Data listing:
○ ○ ○ ○ ○

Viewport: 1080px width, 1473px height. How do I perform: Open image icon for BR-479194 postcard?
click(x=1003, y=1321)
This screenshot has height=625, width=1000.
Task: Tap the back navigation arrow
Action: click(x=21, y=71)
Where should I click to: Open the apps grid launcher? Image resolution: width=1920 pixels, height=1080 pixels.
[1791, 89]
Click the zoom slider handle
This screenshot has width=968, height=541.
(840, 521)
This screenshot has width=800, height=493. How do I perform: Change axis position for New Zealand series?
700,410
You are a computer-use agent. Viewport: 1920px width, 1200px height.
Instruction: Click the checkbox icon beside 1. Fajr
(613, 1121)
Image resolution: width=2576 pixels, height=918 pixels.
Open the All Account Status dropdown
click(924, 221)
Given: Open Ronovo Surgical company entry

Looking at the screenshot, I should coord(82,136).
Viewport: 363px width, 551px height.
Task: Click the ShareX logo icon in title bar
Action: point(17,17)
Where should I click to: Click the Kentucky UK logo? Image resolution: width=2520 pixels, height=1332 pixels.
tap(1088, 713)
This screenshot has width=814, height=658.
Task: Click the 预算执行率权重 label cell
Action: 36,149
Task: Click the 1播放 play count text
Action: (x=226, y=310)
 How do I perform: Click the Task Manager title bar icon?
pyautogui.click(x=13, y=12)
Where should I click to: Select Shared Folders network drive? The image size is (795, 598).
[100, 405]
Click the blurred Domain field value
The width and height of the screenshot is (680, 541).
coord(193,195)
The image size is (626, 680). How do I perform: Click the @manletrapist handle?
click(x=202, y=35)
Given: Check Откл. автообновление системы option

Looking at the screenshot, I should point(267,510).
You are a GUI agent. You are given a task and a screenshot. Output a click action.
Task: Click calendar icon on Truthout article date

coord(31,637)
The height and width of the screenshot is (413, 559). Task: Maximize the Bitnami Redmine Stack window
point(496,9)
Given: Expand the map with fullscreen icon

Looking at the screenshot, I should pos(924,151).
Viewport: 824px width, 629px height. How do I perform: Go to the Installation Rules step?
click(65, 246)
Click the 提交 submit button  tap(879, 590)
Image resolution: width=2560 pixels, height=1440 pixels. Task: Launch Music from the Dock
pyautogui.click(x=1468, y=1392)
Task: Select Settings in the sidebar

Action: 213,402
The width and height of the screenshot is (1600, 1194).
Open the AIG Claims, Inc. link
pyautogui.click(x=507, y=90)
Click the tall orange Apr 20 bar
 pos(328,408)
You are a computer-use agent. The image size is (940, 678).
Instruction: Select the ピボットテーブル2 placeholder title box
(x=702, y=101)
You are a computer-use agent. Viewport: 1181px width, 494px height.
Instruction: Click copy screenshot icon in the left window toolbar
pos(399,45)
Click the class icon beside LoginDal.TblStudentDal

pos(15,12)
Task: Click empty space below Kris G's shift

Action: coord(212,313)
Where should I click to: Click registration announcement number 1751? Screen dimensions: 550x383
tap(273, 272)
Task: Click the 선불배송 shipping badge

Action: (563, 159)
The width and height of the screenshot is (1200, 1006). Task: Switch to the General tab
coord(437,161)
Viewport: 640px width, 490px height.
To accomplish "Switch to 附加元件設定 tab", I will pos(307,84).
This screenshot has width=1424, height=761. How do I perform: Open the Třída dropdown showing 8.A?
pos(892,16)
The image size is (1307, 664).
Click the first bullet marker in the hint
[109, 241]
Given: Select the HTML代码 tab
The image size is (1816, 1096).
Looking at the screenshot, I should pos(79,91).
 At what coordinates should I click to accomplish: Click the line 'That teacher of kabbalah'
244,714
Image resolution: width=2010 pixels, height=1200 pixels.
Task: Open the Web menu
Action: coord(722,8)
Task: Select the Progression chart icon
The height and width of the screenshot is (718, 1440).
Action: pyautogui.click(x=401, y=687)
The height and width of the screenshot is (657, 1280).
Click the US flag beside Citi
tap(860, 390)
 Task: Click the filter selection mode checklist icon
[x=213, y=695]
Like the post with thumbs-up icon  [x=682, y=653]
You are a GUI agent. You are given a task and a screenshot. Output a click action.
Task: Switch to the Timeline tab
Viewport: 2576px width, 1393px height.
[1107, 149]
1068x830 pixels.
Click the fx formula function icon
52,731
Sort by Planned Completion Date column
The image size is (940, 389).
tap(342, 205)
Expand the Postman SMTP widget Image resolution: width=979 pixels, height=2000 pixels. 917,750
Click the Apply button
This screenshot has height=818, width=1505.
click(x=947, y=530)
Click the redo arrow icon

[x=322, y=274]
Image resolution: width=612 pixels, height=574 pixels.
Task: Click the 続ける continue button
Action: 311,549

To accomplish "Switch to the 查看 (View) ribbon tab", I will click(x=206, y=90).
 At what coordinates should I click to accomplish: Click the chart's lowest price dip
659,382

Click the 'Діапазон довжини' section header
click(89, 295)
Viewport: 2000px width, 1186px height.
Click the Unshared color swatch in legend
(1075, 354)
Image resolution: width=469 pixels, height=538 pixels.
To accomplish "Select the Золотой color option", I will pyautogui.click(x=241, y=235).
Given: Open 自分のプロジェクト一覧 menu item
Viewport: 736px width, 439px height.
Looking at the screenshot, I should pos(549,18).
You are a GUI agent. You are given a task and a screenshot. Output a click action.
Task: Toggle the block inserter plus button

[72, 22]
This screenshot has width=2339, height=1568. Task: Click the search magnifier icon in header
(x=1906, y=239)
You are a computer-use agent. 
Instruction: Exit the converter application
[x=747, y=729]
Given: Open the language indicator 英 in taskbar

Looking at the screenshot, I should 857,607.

○ ○ ○ ○ ○

# Task details:
Rewrite the lines between the one containing "At what coordinates should I click to accomplish: Click the line" and the one containing "Action: coord(722,8)", inclusive, putting "student" in place of "teacher" and leaving everything else unchanged.

# Written solution:
 At what coordinates should I click to accomplish: Click the line 'That student of kabbalah'
244,714
Image resolution: width=2010 pixels, height=1200 pixels.
Task: Open the Web menu
Action: coord(722,8)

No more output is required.